请列出下文集群配置说明中所有给出下载地址的软件包文件名。

**** 给定文本 ****

一、环境配置
由于集群至少需要三台服务器,我就拿上次做的MongoDB Master, Slave, Arbiter环境来做Hadoop集群。服务器还是ibmcloud 免费提供的。其中Arbiter在这里做的也是slave的角色。
Hostname | IP | Server Type |
Master | 192.168.0.28 | Centos6.2 |
Slave | 192.168.0.29 | Ubuntu14.04 |
Arbiter | 192.168.0.30 | Ubuntu14.04 |
配置三台机器的Master hosts文件如下:
$ cat /etc/hosts 127.0.0.1 localhost Database-Master localhost.localdomain localhost4 localhost4.localdomain4 ::1 localhost localhost.localdomain localhost6 localhost6.localdomain6 192.168.0.28 Database-Master master 192.168.0.29 Database-Slave slave 192.168.0.30 Database-Arbiter arbiter
Master机器有安装ansible,其他所需要的软件包地址:
http://apache.fayea.com/hadoop/common/hadoop-2.6.4/hadoop-2.6.4.tar.gz
http://mirrors.hust.edu.cn/apache/zookeeper/zookeeper-3.4.8/zookeeper-3.4.8.tar.gz
http://apache.opencas.org/hbase/1.2.0/hbase-1.2.0-bin.tar.gz
http://download.oracle.com/otn-pub/java/jdk/8u73-b02/jdk-8u73-linux-x64.tar.gz
java我解压缩到/usr/java/目录下,然后编辑环境变量.zshrc
export JAVA_HOME=/usr/java/jdk1.8.0_73 export PATH=$JAVA_HOME/bin:$PATH export CLASSPATH=.:$JAVA_HOME/lib/dt.jar:$JAVA_HOME/lib/tool.jar
然后重新加载,使变量生效, source .zshrc.

**** 收集材料 ****

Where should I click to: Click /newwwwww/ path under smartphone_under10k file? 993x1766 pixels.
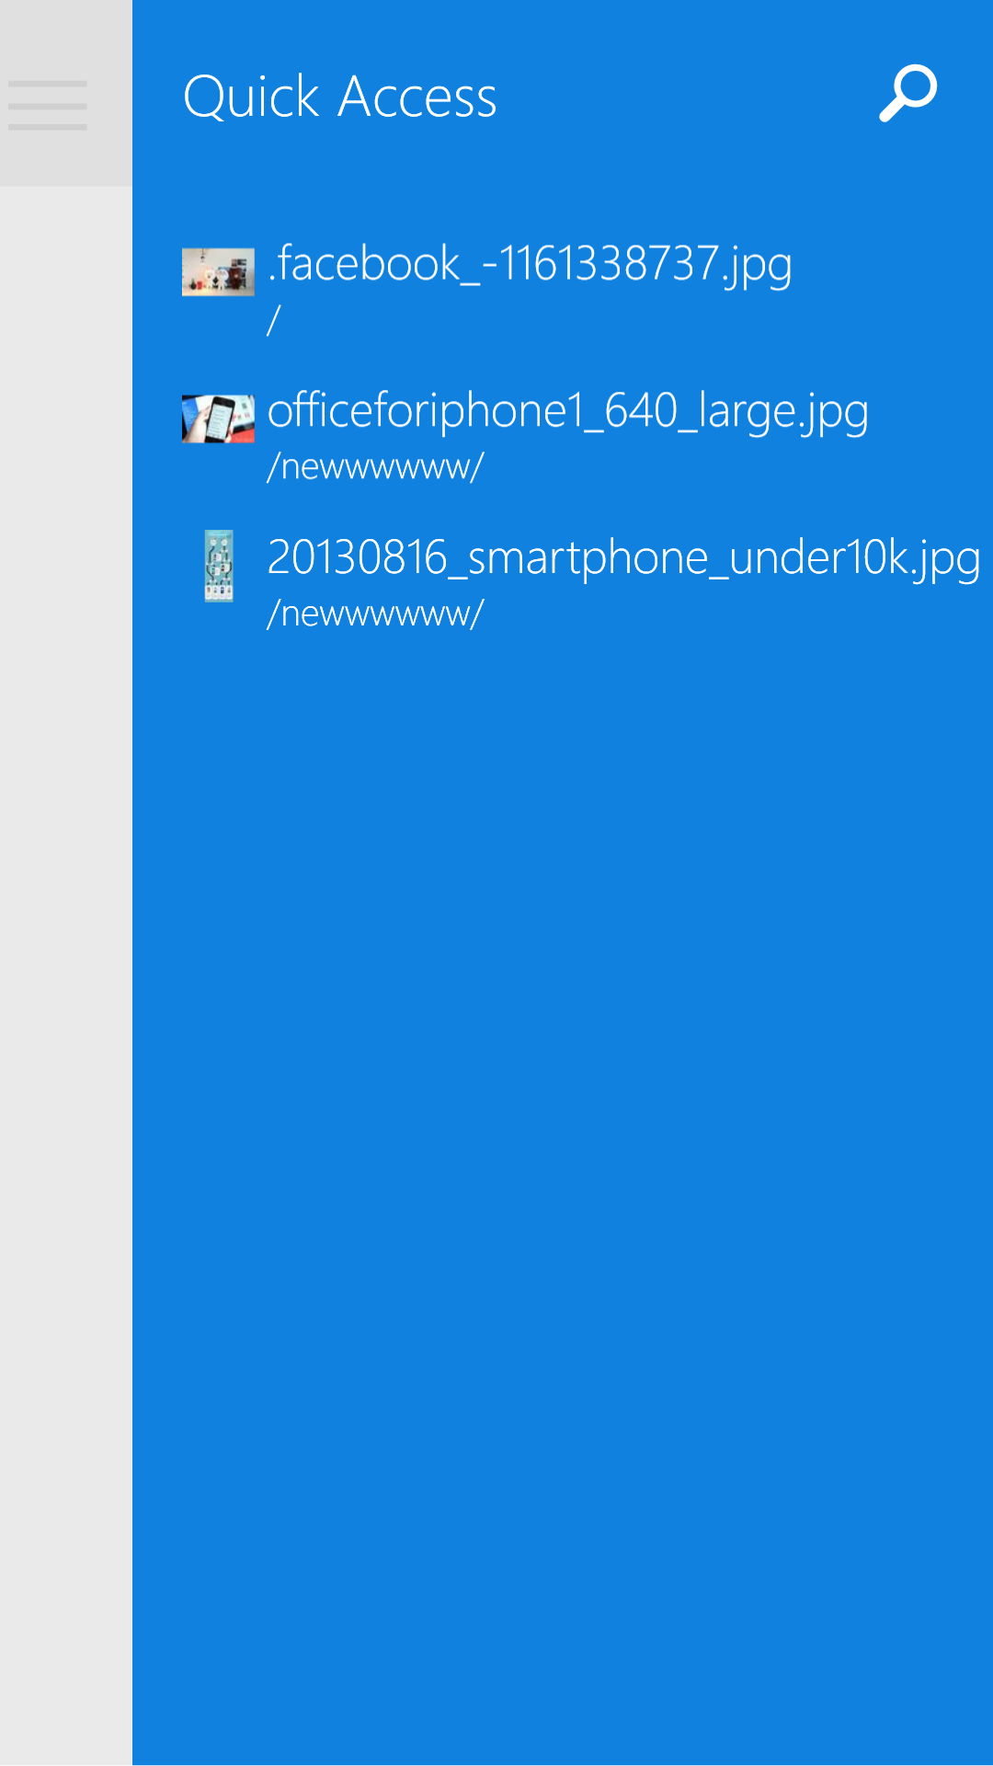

****

问题解答 »
hadoop-2.6.4.tar.gz
zookeeper-3.4.8.tar.gz
hbase-1.2.0-bin.tar.gz
jdk-8u73-linux-x64.tar.gz